Work to be completed: Convert every line of the entries below into a JSON list of strings, one string per line. Leave out blank lines.

----- Records for this exercise -----

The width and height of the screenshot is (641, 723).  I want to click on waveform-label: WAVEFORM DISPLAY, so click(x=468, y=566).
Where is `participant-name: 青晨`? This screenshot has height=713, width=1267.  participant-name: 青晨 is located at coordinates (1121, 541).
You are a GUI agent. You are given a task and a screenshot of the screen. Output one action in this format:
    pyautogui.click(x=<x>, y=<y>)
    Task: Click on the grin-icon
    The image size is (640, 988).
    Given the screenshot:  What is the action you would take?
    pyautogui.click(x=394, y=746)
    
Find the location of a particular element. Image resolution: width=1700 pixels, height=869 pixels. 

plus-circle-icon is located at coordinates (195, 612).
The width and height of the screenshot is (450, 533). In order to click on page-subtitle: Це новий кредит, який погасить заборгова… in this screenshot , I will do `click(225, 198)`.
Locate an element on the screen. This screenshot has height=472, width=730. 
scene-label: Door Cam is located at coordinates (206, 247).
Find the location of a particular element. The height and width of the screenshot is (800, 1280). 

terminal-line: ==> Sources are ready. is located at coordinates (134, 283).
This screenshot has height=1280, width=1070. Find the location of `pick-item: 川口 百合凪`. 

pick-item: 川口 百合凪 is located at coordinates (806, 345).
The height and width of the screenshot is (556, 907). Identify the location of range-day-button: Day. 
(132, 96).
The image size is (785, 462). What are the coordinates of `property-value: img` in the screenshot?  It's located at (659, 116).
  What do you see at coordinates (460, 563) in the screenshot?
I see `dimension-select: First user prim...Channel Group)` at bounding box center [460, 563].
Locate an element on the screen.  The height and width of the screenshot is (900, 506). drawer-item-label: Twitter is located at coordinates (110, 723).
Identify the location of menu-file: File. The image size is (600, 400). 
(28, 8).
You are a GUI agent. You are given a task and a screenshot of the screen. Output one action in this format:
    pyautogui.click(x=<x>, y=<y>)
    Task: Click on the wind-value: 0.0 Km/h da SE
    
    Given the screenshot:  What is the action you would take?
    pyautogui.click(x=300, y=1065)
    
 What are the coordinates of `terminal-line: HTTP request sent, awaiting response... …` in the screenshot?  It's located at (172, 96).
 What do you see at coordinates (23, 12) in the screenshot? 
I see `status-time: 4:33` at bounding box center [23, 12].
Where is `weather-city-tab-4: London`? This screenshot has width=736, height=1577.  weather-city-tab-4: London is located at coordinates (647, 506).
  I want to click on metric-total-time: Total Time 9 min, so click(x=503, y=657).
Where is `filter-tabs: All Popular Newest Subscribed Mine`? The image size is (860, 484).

-----

Solved problem:
[
  "The width and height of the screenshot is (641, 723).  I want to click on waveform-label: WAVEFORM DISPLAY, so click(x=468, y=566).",
  "Where is `participant-name: 青晨`? This screenshot has height=713, width=1267.  participant-name: 青晨 is located at coordinates (1121, 541).",
  "You are a GUI agent. You are given a task and a screenshot of the screen. Output one action in this format:",
  "    pyautogui.click(x=<x>, y=<y>)",
  "    Task: Click on the grin-icon",
  "    The image size is (640, 988).",
  "    Given the screenshot:  What is the action you would take?",
  "    pyautogui.click(x=394, y=746)",
  "Find the location of a particular element. Image resolution: width=1700 pixels, height=869 pixels. ",
  "plus-circle-icon is located at coordinates (195, 612).",
  "The width and height of the screenshot is (450, 533). In order to click on page-subtitle: Це новий кредит, який погасить заборгова… in this screenshot , I will do `click(225, 198)`.",
  "Locate an element on the screen. This screenshot has height=472, width=730. ",
  "scene-label: Door Cam is located at coordinates (206, 247).",
  "Find the location of a particular element. The height and width of the screenshot is (800, 1280). ",
  "terminal-line: ==> Sources are ready. is located at coordinates (134, 283).",
  "This screenshot has height=1280, width=1070. Find the location of `pick-item: 川口 百合凪`. ",
  "pick-item: 川口 百合凪 is located at coordinates (806, 345).",
  "The height and width of the screenshot is (556, 907). Identify the location of range-day-button: Day. ",
  "(132, 96).",
  "The image size is (785, 462). What are the coordinates of `property-value: img` in the screenshot?  It's located at (659, 116).",
  "  What do you see at coordinates (460, 563) in the screenshot?",
  "I see `dimension-select: First user prim...Channel Group)` at bounding box center [460, 563].",
  "Locate an element on the screen.  The height and width of the screenshot is (900, 506). drawer-item-label: Twitter is located at coordinates (110, 723).",
  "Identify the location of menu-file: File. The image size is (600, 400). ",
  "(28, 8).",
  "You are a GUI agent. You are given a task and a screenshot of the screen. Output one action in this format:",
  "    pyautogui.click(x=<x>, y=<y>)",
  "    Task: Click on the wind-value: 0.0 Km/h da SE",
  "    Given the screenshot:  What is the action you would take?",
  "    pyautogui.click(x=300, y=1065)",
  " What are the coordinates of `terminal-line: HTTP request sent, awaiting response... …` in the screenshot?  It's located at (172, 96).",
  " What do you see at coordinates (23, 12) in the screenshot? ",
  "I see `status-time: 4:33` at bounding box center [23, 12].",
  "Where is `weather-city-tab-4: London`? This screenshot has width=736, height=1577.  weather-city-tab-4: London is located at coordinates (647, 506).",
  "  I want to click on metric-total-time: Total Time 9 min, so click(x=503, y=657).",
  "Where is `filter-tabs: All Popular Newest Subscribed Mine`? The image size is (860, 484)."
]